For once-a-year events such as the Heartland Film Festival, exposure is a major challenge, Irwin said.

For 10 days every October, moviegoers come out by the thousands to see the selections of the Heartland Film Festival.

Organizers have tried to become a year-round entity over the past three years. The first Friday of every month, the headquarters of Truly Moving Pictures opens up to the public to showcase short documentaries, narrative features and animated films.

Heartland has also hit the road, bringing select films to small independent theaters all over Indiana through its Road Show series, Irwin said.

But Best of the Fest is the first multiday event the film company has tried. Last year was the first time organizers conducted the mini-festival, stemming from a close-knit relationship between the Artcraft Theatre and Heartland Truly Moving Pictures.
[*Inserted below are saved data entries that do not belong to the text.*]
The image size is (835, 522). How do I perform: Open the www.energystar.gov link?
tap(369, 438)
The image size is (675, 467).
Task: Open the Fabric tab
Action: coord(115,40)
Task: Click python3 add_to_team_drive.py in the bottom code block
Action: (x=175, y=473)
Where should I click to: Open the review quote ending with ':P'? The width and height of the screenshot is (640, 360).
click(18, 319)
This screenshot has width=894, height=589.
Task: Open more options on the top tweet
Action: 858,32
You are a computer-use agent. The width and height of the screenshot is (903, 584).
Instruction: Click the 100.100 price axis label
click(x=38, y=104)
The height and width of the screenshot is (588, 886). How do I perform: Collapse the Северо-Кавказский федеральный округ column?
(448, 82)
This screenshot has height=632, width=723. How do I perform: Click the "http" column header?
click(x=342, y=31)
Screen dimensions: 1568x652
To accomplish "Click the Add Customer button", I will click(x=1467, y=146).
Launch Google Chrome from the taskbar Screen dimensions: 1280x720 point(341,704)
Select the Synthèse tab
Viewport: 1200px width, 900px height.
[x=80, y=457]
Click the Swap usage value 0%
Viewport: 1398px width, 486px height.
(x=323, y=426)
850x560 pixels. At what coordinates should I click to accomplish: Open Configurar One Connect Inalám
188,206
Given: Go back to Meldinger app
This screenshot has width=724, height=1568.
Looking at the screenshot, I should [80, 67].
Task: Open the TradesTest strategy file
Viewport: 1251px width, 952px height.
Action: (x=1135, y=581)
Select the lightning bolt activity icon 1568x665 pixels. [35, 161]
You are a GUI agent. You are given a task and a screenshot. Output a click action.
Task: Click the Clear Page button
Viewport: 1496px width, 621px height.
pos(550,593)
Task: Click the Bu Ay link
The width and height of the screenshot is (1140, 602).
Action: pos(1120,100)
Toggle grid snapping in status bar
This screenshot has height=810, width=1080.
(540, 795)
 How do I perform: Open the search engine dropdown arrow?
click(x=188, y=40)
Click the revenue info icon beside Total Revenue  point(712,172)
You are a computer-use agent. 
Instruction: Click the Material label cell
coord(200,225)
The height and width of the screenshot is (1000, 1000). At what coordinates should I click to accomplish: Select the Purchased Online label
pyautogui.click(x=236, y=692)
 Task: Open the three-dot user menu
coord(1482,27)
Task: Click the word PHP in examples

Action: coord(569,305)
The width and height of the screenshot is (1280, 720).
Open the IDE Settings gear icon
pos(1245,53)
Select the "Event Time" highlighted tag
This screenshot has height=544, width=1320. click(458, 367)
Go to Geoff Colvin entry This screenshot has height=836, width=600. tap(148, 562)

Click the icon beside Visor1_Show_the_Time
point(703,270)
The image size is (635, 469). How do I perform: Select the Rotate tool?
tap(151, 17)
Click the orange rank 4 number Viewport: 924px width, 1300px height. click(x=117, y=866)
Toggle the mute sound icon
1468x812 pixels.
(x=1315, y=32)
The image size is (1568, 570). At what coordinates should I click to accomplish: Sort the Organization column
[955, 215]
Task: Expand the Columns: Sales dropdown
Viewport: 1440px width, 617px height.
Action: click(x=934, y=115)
Rob Shilts, executive director of Franklin Heritage, which operates the theater, had suggested doing a larger, weekend-long event. In addition to its regular slate of classic movies such as “E.T.” and “Gone with the Wind,” the Artcraft has approached more weekend-long events.

A Hitchcock fest and classic movie monsters series drew good crowds over the past two years, Shilts said. The success of more large-scale events convinced Heartland officials that Franklin could handle a film festival.

“Being at such a great venue broadens our reach a little bit,” Irwin said. “During the festival, we have the two venues on the northeast side of Indianapolis, and now we can show these movies again in Franklin.”

For this year’s slate of Heartland movies, Irwin chose a wide variety of documentaries and features, each with its own style of captivating human stories.

The films are set all over the world.

“The Forgotten Kingdom” follows a young man into the mountains of the African kingdom of Lesotho to find his true love. “Blood Brothers” documents the story of Rocky Braat, who moved to India to care for HIV-positive orphans.

Closer to home, “23 Blast” is based on the true story of Travis Freeman, a high school football player struck blind by a rare

eye infection.

“When we program the festival, we try to have a wide variety so there’s something for everybody,” Irwin said. “We have everything from the inspirational movies to hard-hitting documentaries all the way to the ‘Forgotten Kingdom,’ the first feature film shot in Lesotho.”

Of particular interest will be “Medora.” The documentary follows the decline and struggle of the small, rural Indiana town and connects it to its high school basketball team.

Viewers meet the players on the Medora Hornets team and hear how their losing streak during the 2011 season mirrored the difficulties their hometown faced.

“Living in Medora was a profound experience. It was amazing getting to know the players, the coaches and the parents for eight months. Even if there was no film to get out of it, the experience was amazing,” co-director Andrew Cohn said. “We wanted to tell the story through the kids’ eyes, of growing up in Medora.”

“Medora” has played at more than 40 film festivals and is slated to be shown in 75 cities in the coming months. The movie makes its television debut as part of PBS’ “Independent Lens” program on March 31.

Taking a film that has garnered such buzz throughout the country and bringing it to towns throughout Indiana is a boon for the Heartland Film Festival.

“We don’t want to be a group that just pops out in October, shows our head and then goes back into hiding for a year,” Irwin said. “These films let us get out there during the year and keep us on people’s minds.”